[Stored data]
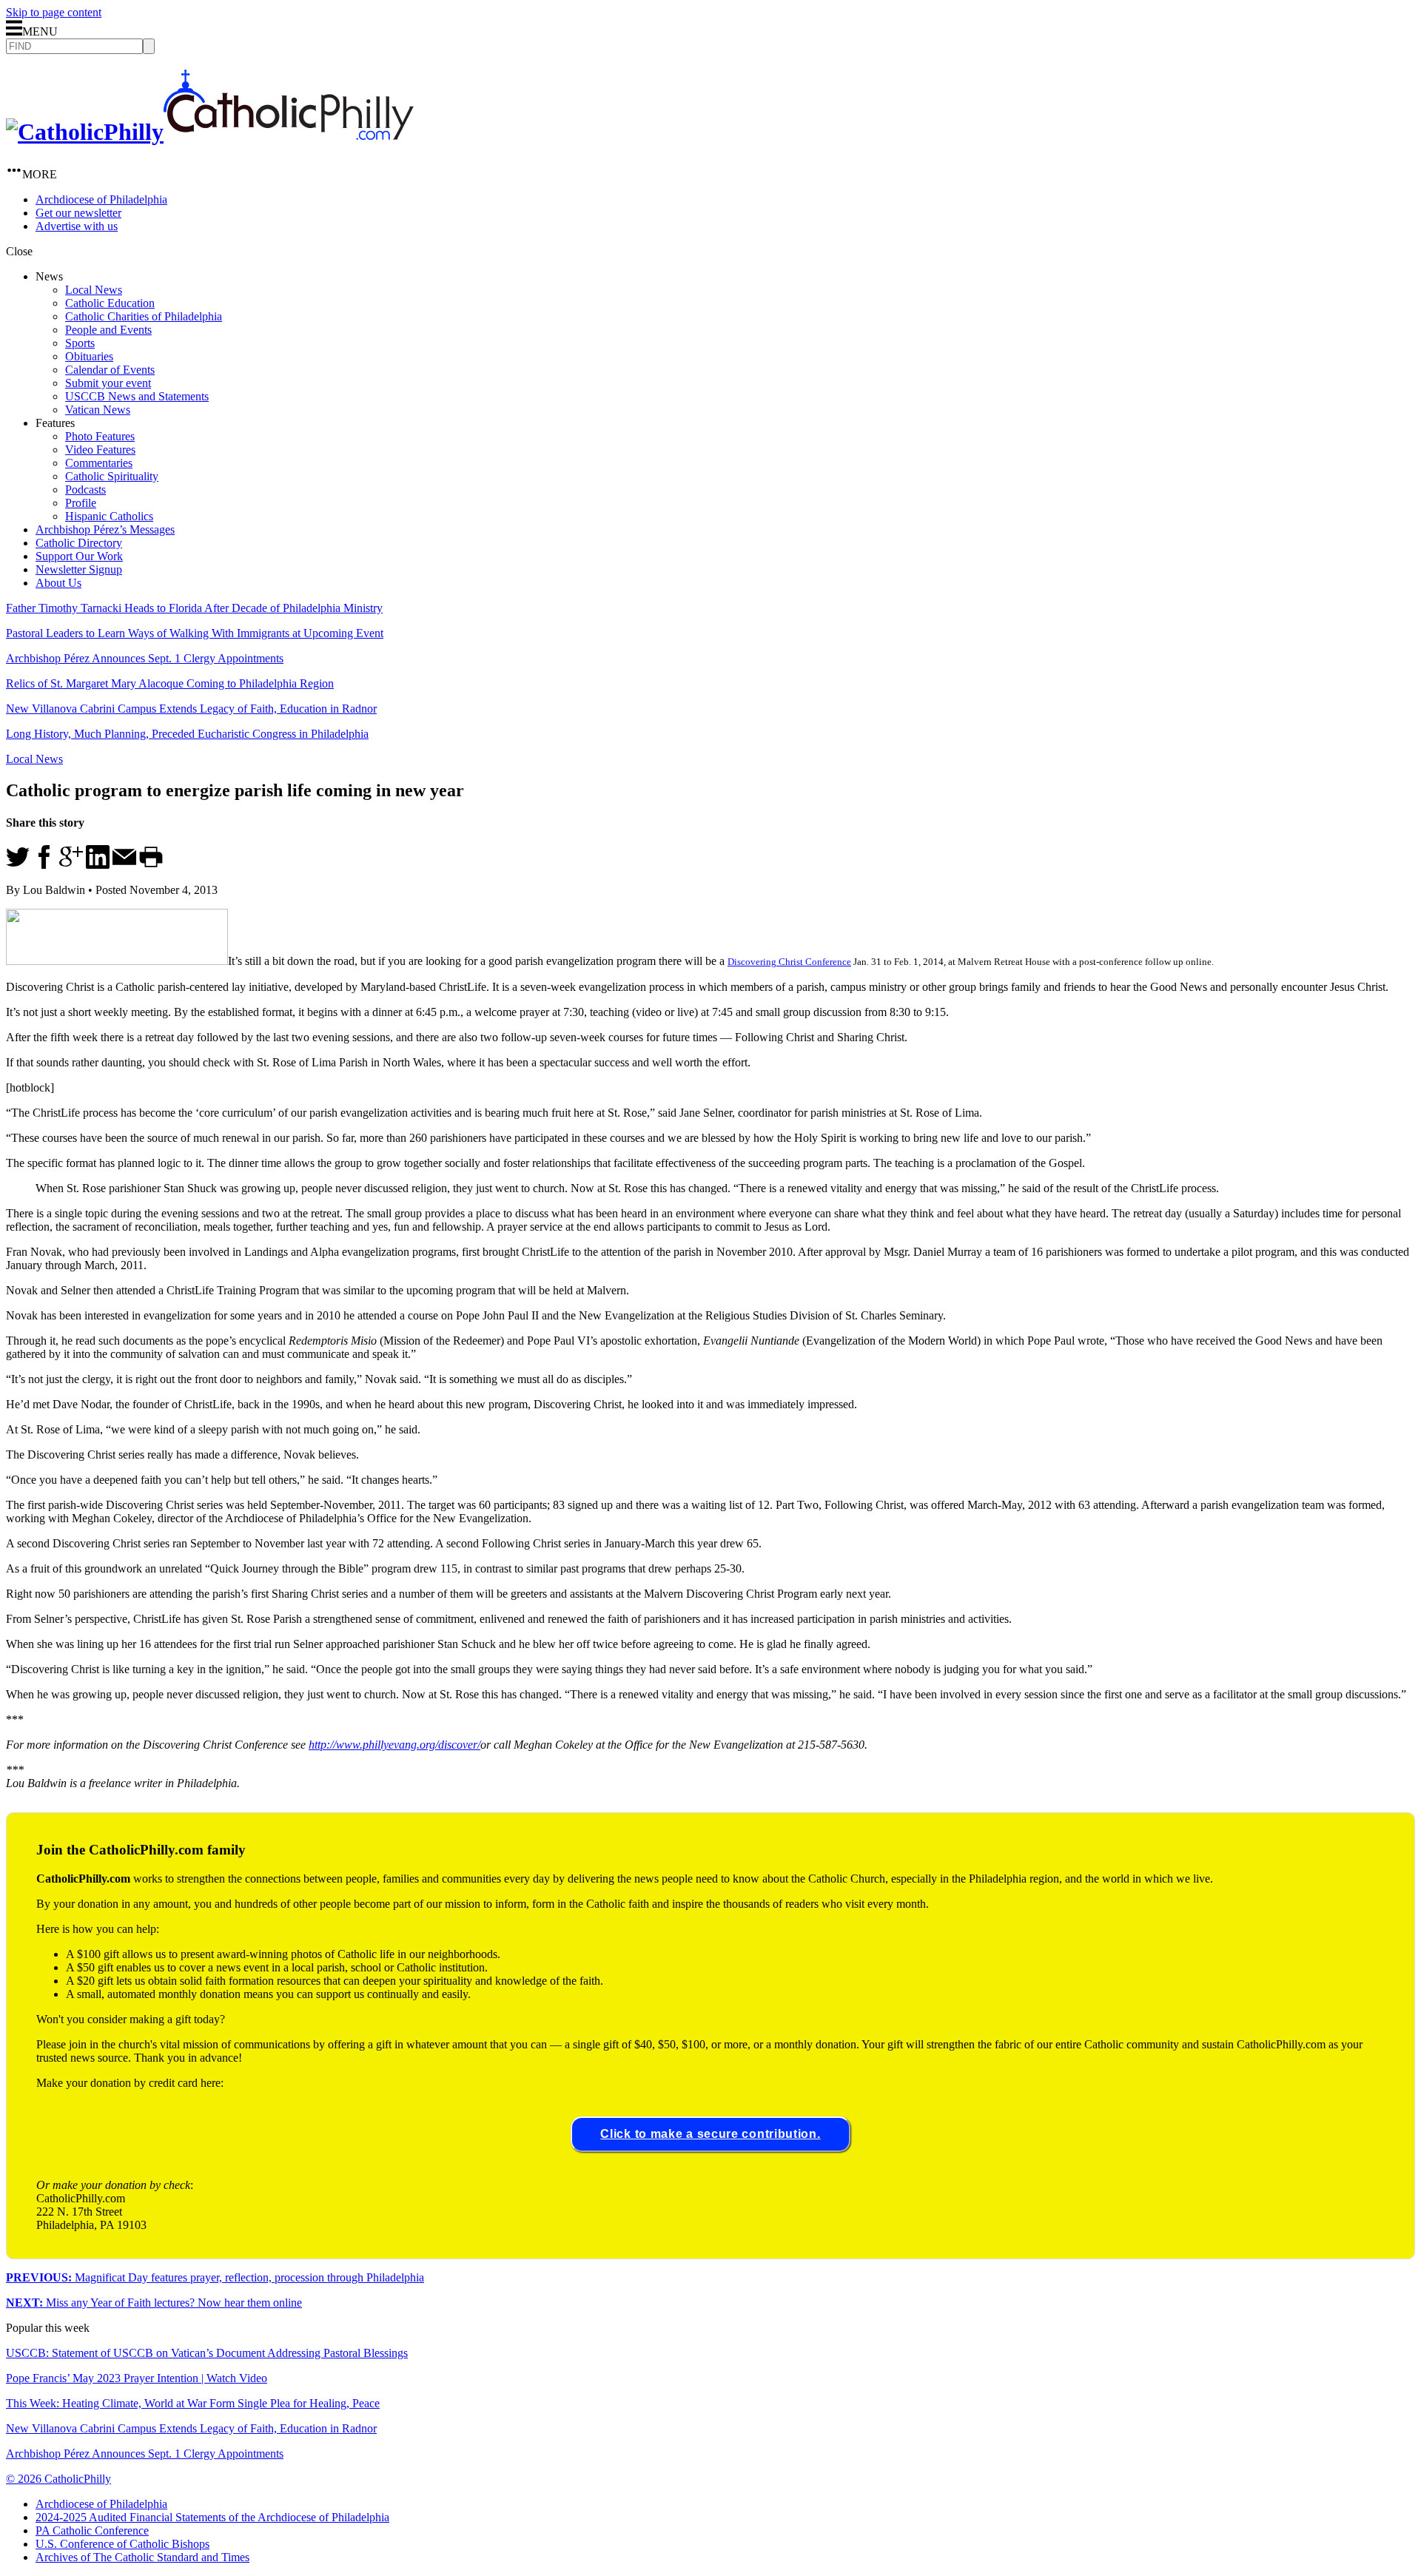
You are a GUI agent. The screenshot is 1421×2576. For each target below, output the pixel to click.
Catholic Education (110, 303)
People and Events (108, 329)
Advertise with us (77, 226)
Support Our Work (79, 556)
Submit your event (108, 383)
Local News (93, 289)
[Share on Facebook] (44, 864)
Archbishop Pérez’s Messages (105, 529)
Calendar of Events (110, 369)
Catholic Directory (79, 543)
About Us (58, 582)
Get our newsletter (78, 212)
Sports (80, 343)
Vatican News (97, 409)
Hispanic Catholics (109, 516)
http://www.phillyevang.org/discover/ (394, 1744)
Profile (80, 503)
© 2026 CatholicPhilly (58, 2478)
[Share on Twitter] (18, 864)
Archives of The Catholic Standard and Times (142, 2557)
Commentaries (98, 463)
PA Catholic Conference (92, 2530)
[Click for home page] (210, 131)
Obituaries (89, 356)
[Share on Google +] (71, 864)
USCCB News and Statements (137, 396)
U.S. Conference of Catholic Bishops (122, 2544)
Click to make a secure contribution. (710, 2134)
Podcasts (85, 489)
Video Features (100, 449)
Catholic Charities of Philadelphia (143, 316)
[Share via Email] (124, 864)
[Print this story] (151, 864)
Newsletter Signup (79, 569)
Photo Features (100, 436)
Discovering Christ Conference (789, 961)
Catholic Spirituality (111, 476)
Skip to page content (53, 12)
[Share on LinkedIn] (98, 864)
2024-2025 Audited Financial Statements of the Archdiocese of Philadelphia (212, 2517)
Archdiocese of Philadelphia (101, 199)
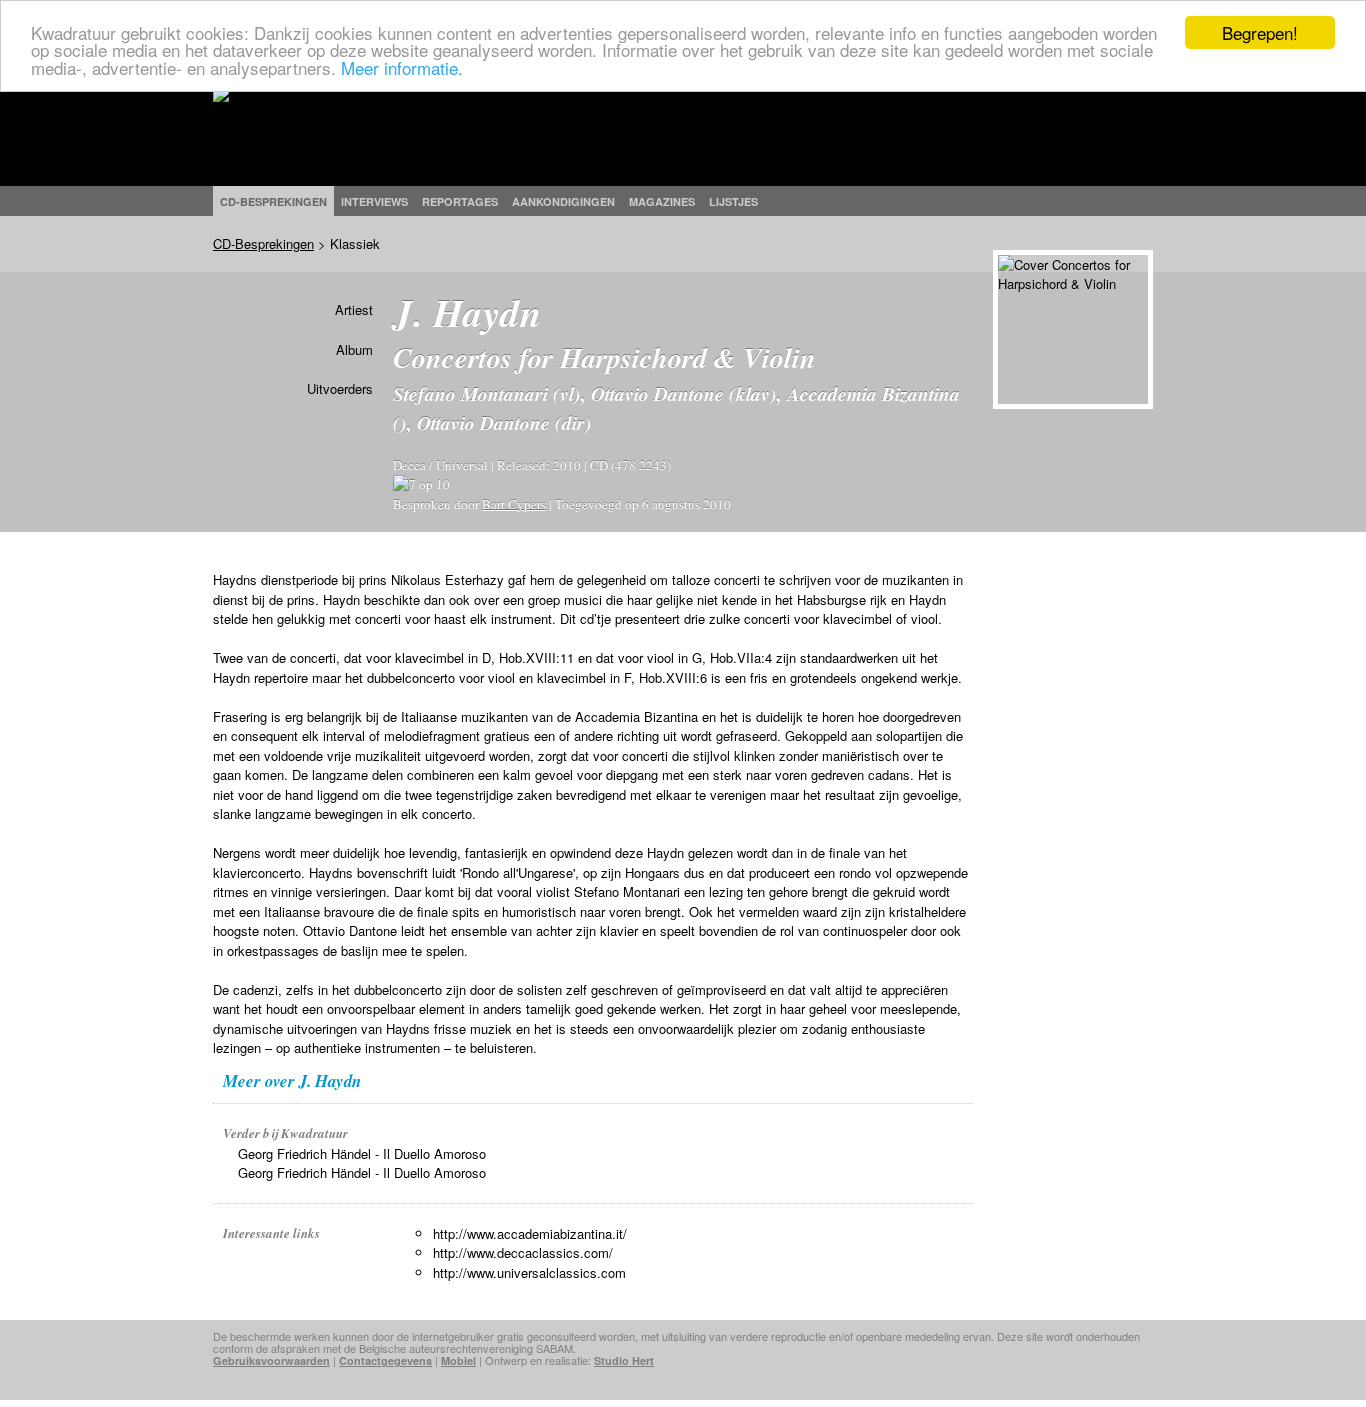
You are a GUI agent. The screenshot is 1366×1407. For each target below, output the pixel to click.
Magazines (662, 201)
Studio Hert (624, 1360)
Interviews (374, 201)
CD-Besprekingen (263, 243)
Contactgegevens (385, 1360)
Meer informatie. (402, 67)
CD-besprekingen (273, 201)
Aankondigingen (563, 201)
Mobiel (458, 1360)
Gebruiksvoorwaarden (271, 1360)
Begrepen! (1260, 32)
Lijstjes (733, 201)
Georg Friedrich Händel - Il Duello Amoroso (362, 1153)
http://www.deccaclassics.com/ (523, 1252)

= Task goal =
Filter the entries and copy each line with "Philadelphia".

= Expected answer =
Catholic Charities of Philadelphia (143, 316)
2024-2025 Audited Financial Statements of the Archdiocese of Philadelphia (212, 2517)
Archdiocese of Philadelphia (101, 199)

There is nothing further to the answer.